宋春景上前行禮鞠躬,管家穿著一身厚重孝衣,從頭到腳包裹起來,隻露出五官下垂的一張哭喪臉。

他抬起垂著的眼皮,看了一眼來人,似乎是哭的太久了導致眼神模糊,看了好一會兒,才慢吞吞的說:宋大人,人貴自忙,竟然有空登寒舍送我們將軍嗎?

宋春景抿著唇,朝著厚重棺木鞠了三躬,管家空洞眼神盯著他,深吸一口氣,說:將軍慘死,少爺不知所蹤,宋大人終於擺脫我們一家,心中該高興吧?

宋春景直起身,神色寡淡不言語。

管家繼續道:瞧瞧這門可羅雀的荒涼樣,三朝老臣啊,就混了這麼個模樣。旁人都避嫌不來,怕惹得太子忌憚,怎麼宋太醫不怕嗎?

宋春景轉身欲走,管家在身後冷哼一聲,對,宋大人背靠大樹好乘涼,有太子不,皇帝撐腰,怎麼會怕呢?

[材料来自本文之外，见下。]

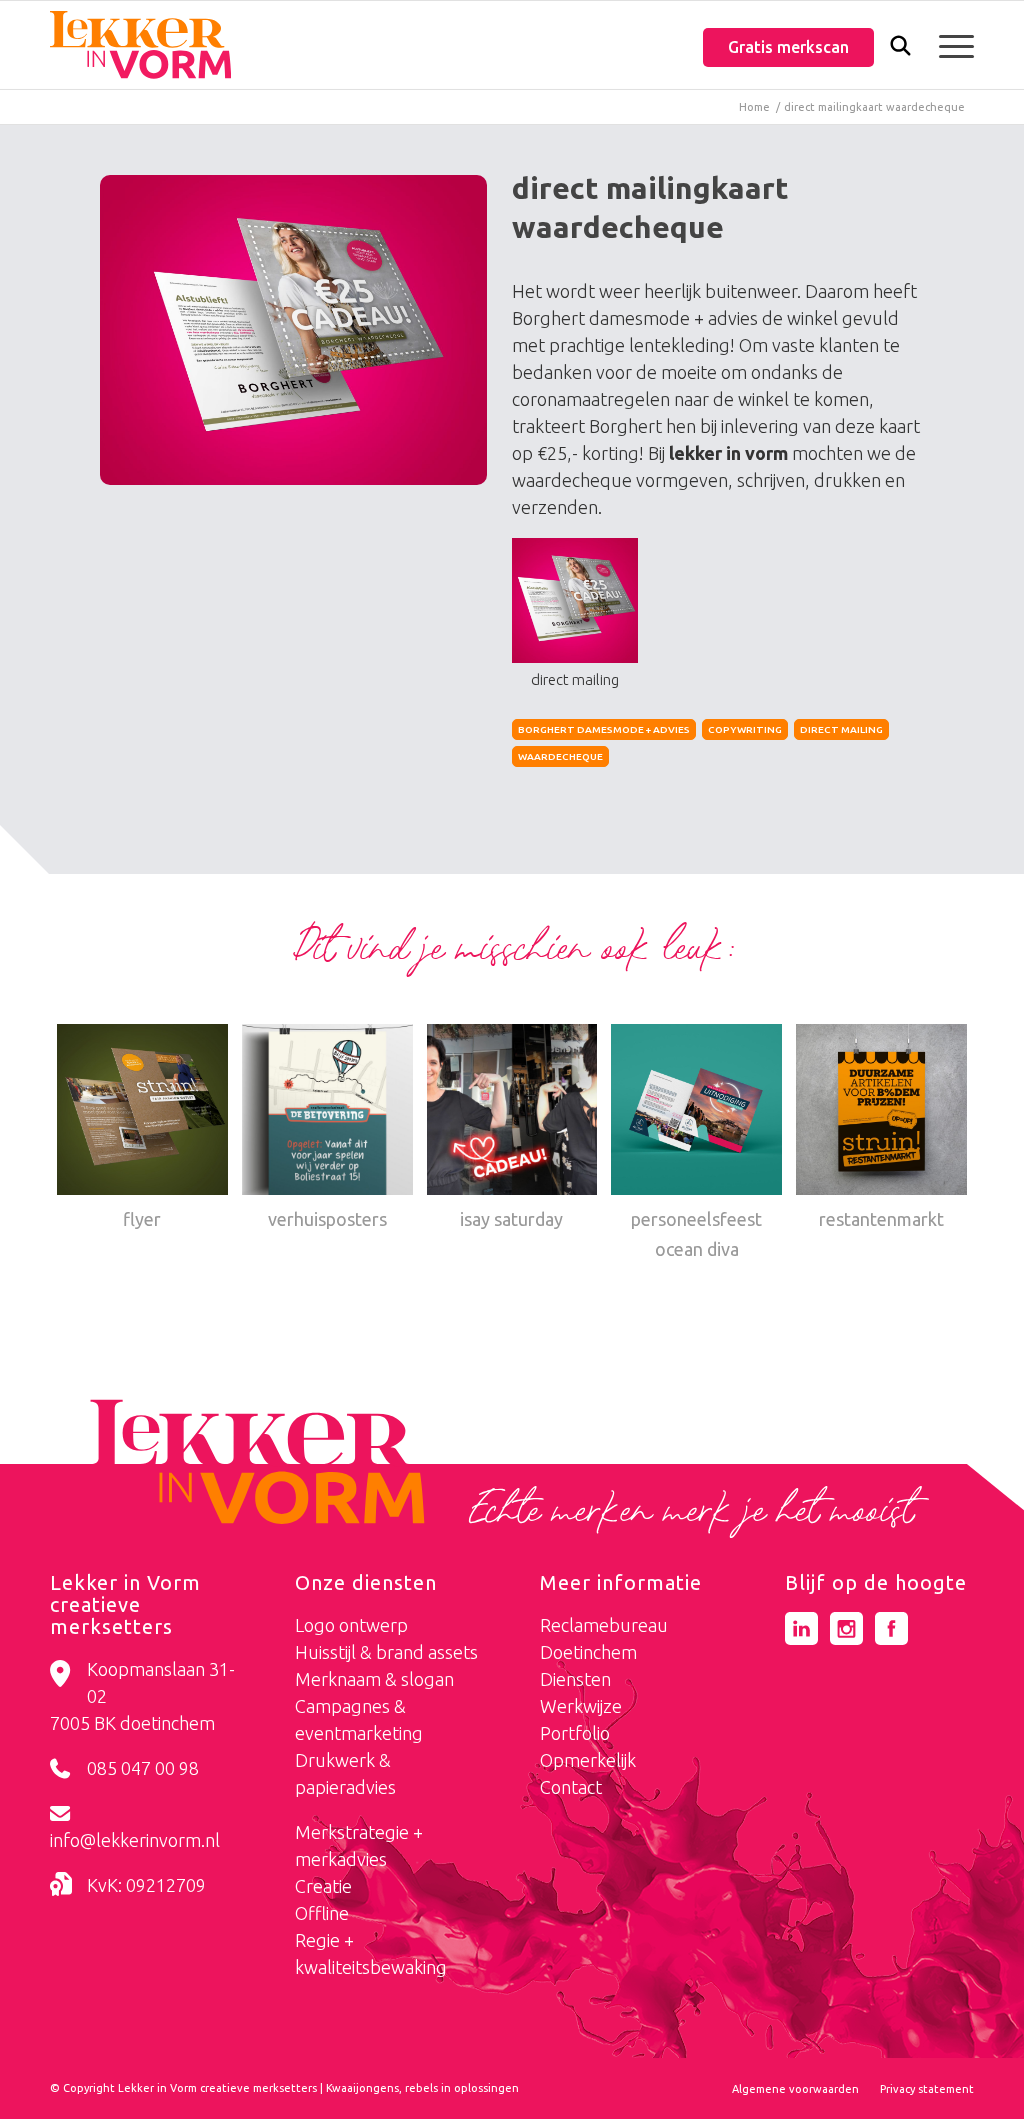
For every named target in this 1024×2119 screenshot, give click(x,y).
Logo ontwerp (351, 1625)
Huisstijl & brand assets (386, 1652)
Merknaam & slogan (374, 1679)
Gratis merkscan (788, 47)
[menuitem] (900, 47)
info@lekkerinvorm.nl (135, 1840)
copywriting (745, 729)
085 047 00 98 (143, 1768)
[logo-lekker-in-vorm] (140, 45)
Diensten (575, 1679)
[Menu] (950, 45)
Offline (322, 1913)
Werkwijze (581, 1706)
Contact (571, 1787)
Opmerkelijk (588, 1760)
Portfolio (575, 1733)
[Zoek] (900, 50)
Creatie (323, 1886)
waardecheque (560, 756)
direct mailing (841, 729)
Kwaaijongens (362, 2088)
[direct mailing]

宋春景站住腳步,下垂的視線提起來少許,看著近處凋零的花枝殘葉。

他歎了口氣。

宋春景體諒他心情大悲,言詞懇切的解釋:當初沈少爺拜師是貴府先提議的,後自請出師門,也是貴府提出來的,這事真怪不得我的頭上。

怪不得你?!

管家陡然激動起來,雙目睜大,一副吃人模樣,你同太子交好誰不知道?大理寺卿何厚琮投靠太子又有誰不知道?你下獄那幾日,他的兒子跑來府中不知道同少爺說了什麼脅迫人的話,嚇得他不敢繼續學醫,隻得遠走他鄉,往西北那荒涼處去!

他高聲詰問道:你敢說,此事冇有太子授意,你們不是蛇鼠一窩商量好的嗎?!

宋春景眼睛一眯,轉過身回頭看了他一眼。

管家神情激憤不似作假。

他抖著手,說到最後已然帶上了哭腔。

你說什麼?宋春景輕輕問。

管家直挺挺跪著,仰頭痛哭道:天不睜眼啊!太子也好荔王也罷,隻管去鬥個魚死網破!可,為什麼偏偏隻搭進去將軍一個啊?啊!啊啊

這哭腔幽怨綿長感人至深,映著層層疊疊白帳和孤零零的棺木,格外淒涼。

宋春景抬著自己傷手,端放在身前,表麵一副冷靜自持態,隱藏在袖口中紗佈下的手卻微微顫抖,泄露了他此刻情緒。

敲棺了。

咚的一聲悶響。

專門負責引靈的敲棺人每隔一個時辰便敲響一次,是為了將遊蕩在彆處的亡魂召回來。

敲時眾人齊哭,聲高亢天,是為哭靈。

宋春景隻聽了兩聲,就覺得眼中、鼻腔酸澀不已。

哭聲越發淒慘哀愁,他不忍再聽,麵朝筆直通向大門的碎石子路深深吸了兩口氣,身後揹著動天的嚎哭聲,倉皇離去。

西北,邊疆大營。

身板結實的總兵走進帳篷中,沈歡正在擦桌子。

總兵靠在門邊看著他纖瘦身影,片刻後,下屬抬進水桶來,複又出去。

他上前撩了一把水,摸了摸水溫。

午間正熱,曬的河水纏軟無比,直接下水洗就可以,根本不用燒水。

他三兩下脫掉戰袍,進了水中。

沈歡聽著那聲音不敢回頭看,隻專注床邊的小桌子,將上頭擺放的物件落的塵土一點一點擦拭乾淨。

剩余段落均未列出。